### Using the information
1. In the Generate:Biomedicines article, copy the passage from "American biotechnology company" to "for therapeutic purposes." word for word.
2. Does the Generate:Biomedicines article agree with each statement? (a) The company is headquartered in Somerville, Massachusetts. (b) Mike Nally joined as chief executive officer in March 2020. (c) The company's Series C round was $273 million. Answer yes or no for each, quoting the deciding words.

### Given text
[Start of Attachment]
= Generate:Biomedicines =

American biotechnology company

Generate:Biomedicines is a biotechnology company founded in 2018 and headquartered in Somerville, Massachusetts. It specializes in using machine learning to design and optimize proteins for therapeutic applications, with a focus on immunology, oncology, and infectious diseases.

== History ==
Generate:Biomedicines was founded in 2018 by Flagship Pioneering. The company was established to develop a data-driven approach to understanding the relationship between protein sequence and function with the aim of creating novel proteins for therapeutic purposes.

The company operated in stealth mode until its public unveiling on September 10, 2020. At that time, Generate announced its focus on using machine learning algorithms and big data to design biological compounds targeting multiple diseases, including SARS-CoV-2, the virus causing COVID-19. Its computational platform integrated vast datasets of protein structures and genetic sequences to develop governing rules for designing new proteins.

In March 2021, Mike Nally, formerly of Merck, joined as chief executive officer to advance the company's technology and operational capabilities. Under his leadership, Generate expanded its infrastructure and initiated multiple strategic collaborations.

By 2023, Generate had raised financing, including a $273 million Series C round, the largest biotech Series C of the year. These funds supported the company's first-in-human clinical trial for GB-0669, a monoclonal antibody targeting a conserved region of the SARS-CoV-2 spike protein, and its pipeline of 17 programs spanning immunology, infectious disease, and oncology.
[End of Attachment]
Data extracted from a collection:
[Start of Attachment]
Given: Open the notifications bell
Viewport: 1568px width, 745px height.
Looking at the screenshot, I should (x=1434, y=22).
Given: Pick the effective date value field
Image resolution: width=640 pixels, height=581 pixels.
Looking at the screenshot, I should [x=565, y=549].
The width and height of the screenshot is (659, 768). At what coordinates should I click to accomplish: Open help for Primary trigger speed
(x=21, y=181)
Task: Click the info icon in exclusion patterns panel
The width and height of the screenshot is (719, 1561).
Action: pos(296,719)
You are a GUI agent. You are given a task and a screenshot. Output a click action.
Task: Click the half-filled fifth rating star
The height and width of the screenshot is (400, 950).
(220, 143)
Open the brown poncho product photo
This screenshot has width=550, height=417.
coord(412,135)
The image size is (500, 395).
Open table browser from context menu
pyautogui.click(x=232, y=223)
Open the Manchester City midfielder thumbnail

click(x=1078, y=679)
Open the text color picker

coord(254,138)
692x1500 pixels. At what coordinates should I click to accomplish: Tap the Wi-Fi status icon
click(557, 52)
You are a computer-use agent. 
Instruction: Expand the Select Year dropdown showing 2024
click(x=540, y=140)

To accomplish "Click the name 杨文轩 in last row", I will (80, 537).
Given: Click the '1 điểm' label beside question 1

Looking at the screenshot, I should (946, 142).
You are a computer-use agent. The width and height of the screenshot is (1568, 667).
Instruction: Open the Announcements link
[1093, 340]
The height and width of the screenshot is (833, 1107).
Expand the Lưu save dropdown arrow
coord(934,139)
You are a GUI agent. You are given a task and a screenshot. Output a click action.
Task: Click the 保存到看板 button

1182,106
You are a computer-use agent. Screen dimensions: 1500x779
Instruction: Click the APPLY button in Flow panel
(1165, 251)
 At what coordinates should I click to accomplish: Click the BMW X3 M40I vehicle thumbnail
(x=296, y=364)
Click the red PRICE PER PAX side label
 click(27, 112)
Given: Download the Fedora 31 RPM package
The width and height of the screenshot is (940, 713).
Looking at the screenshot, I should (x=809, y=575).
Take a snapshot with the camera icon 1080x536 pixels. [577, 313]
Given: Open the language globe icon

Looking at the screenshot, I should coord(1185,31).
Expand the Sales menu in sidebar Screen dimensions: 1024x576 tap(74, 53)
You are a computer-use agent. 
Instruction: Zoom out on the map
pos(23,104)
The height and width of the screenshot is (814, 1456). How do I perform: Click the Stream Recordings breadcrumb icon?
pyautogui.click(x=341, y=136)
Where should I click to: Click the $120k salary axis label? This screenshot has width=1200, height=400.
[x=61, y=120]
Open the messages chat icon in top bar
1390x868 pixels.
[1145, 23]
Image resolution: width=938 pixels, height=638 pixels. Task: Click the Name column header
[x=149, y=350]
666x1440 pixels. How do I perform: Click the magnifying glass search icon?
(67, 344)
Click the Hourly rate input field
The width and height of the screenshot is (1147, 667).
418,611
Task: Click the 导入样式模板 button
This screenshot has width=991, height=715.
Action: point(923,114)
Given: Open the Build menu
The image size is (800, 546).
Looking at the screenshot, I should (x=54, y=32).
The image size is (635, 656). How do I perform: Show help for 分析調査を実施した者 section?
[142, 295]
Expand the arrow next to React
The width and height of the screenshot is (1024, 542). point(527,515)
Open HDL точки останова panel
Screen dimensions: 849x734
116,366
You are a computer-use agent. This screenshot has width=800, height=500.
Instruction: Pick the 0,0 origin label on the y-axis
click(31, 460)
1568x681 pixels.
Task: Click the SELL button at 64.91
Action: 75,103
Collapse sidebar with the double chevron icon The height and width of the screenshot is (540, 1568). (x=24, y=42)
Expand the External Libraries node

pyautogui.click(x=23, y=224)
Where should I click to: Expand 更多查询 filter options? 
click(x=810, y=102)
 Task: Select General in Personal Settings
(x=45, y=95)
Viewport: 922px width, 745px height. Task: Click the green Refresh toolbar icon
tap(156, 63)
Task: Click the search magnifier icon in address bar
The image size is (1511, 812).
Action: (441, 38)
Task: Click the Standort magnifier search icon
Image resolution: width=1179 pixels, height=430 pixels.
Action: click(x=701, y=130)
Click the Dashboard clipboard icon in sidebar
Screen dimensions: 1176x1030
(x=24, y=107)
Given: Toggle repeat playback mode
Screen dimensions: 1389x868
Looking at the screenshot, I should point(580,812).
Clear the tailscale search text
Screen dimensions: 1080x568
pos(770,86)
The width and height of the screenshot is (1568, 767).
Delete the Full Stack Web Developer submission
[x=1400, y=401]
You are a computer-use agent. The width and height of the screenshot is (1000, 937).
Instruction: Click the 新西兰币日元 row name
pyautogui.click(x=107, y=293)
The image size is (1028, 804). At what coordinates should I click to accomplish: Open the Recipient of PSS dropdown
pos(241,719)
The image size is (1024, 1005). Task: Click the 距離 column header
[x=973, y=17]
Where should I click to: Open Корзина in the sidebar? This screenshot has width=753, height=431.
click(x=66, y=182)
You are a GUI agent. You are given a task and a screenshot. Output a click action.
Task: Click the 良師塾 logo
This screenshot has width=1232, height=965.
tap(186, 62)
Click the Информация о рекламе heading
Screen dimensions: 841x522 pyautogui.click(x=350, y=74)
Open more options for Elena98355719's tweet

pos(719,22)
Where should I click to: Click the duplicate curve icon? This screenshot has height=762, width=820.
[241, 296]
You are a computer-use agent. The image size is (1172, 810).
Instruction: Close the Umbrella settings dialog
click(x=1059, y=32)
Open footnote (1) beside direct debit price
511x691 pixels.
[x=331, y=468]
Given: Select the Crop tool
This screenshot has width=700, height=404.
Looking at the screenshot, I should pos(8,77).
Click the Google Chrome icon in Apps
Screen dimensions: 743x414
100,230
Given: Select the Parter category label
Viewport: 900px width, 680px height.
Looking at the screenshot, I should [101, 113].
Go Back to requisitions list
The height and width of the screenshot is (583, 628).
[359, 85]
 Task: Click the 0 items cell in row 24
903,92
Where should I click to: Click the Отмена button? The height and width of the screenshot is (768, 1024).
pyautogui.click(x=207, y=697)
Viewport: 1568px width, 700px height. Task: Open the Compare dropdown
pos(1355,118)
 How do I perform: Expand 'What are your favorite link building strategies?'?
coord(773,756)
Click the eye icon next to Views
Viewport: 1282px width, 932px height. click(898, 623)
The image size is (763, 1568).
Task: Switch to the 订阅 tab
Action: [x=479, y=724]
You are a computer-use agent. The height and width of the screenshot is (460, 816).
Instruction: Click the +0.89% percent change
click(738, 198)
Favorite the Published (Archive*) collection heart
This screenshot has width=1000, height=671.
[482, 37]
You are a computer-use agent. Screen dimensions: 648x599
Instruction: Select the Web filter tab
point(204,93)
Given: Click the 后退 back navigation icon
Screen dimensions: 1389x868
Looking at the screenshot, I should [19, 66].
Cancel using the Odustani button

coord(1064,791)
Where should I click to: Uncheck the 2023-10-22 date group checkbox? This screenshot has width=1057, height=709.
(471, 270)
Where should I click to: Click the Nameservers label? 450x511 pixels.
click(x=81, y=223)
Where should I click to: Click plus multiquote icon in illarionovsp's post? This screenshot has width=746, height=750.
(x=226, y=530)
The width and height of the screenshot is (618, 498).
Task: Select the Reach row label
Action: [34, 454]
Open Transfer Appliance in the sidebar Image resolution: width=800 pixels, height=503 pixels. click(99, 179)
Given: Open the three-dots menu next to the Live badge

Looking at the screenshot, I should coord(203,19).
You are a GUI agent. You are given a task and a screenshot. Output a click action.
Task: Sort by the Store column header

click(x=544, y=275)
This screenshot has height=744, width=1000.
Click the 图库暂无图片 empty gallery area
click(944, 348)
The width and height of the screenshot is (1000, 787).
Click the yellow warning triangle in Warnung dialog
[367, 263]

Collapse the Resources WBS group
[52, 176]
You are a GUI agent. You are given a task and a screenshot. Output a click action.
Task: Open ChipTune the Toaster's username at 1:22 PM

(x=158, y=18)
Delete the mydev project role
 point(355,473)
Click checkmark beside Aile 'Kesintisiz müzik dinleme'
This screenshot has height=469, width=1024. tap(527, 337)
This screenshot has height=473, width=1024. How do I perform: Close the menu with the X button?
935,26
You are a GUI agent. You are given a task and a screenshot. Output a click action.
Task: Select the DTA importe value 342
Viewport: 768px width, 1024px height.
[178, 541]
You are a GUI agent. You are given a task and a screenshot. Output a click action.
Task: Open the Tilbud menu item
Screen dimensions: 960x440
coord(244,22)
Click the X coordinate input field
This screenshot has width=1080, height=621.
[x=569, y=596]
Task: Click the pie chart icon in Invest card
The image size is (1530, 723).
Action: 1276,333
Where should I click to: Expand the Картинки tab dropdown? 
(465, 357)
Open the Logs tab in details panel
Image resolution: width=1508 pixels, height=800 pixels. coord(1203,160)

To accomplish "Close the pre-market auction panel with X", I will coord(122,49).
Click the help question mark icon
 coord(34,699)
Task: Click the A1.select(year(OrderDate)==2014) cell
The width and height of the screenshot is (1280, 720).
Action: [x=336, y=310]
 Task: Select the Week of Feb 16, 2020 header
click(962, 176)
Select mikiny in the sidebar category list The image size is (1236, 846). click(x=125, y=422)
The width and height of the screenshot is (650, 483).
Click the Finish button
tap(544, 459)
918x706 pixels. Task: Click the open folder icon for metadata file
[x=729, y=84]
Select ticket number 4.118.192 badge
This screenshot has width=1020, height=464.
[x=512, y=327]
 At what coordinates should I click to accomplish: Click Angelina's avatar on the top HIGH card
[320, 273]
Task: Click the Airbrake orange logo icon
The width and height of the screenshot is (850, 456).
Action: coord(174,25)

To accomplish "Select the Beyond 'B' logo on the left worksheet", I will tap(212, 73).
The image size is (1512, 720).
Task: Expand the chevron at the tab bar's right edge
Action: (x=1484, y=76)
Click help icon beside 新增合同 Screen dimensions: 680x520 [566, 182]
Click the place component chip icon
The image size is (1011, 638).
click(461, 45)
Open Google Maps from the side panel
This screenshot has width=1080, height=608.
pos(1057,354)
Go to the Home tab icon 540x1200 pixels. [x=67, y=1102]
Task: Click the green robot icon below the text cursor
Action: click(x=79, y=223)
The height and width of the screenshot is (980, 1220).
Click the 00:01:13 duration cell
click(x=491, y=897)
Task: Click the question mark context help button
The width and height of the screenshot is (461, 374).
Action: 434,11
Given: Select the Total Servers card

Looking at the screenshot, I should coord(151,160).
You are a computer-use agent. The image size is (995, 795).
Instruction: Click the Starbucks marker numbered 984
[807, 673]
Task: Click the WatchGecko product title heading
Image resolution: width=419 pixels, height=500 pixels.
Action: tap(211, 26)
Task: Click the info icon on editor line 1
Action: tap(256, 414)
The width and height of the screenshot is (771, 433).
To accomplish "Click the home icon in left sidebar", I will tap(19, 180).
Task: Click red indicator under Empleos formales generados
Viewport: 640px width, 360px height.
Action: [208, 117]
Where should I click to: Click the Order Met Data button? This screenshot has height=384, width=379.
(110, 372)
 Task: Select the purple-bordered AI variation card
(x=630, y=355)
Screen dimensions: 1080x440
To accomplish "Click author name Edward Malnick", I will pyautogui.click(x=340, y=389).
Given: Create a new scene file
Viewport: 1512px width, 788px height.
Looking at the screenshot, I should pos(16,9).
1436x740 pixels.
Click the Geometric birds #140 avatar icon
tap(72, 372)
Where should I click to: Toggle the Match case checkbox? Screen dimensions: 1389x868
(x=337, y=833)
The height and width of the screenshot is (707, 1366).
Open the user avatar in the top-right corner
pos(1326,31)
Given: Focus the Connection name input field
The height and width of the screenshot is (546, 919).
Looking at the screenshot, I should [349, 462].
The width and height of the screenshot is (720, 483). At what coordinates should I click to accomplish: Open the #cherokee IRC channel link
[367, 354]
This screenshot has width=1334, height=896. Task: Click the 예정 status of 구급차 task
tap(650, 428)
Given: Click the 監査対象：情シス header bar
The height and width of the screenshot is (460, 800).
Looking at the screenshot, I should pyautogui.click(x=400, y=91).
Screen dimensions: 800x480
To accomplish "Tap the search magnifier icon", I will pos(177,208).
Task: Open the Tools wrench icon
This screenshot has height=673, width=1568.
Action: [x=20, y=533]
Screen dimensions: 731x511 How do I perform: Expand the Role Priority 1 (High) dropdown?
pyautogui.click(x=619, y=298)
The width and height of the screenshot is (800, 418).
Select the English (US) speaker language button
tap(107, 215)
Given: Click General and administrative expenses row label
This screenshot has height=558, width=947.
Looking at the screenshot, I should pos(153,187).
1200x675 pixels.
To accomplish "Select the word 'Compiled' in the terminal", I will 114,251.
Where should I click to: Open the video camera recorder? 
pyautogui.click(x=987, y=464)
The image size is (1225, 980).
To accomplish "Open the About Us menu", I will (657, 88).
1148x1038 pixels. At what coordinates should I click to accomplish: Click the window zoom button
[End of Attachment]
### Outputs by task
1.
American biotechnology company

Generate:Biomedicines is a biotechnology company founded in 2018 and headquartered in Somerville, Massachusetts. It specializes in using machine learning to design and optimize proteins for therapeutic applications, with a focus on immunology, oncology, and infectious diseases.

== History ==
Generate:Biomedicines was founded in 2018 by Flagship Pioneering. The company was established to develop a data-driven approach to understanding the relationship between protein sequence and function with the aim of creating novel proteins for therapeutic purposes.

2.
(a) Yes: "headquartered in Somerville, Massachusetts"
(b) No: "In March 2021, Mike Nally, formerly of Merck, joined as chief executive officer"
(c) Yes: "a $273 million Series C round"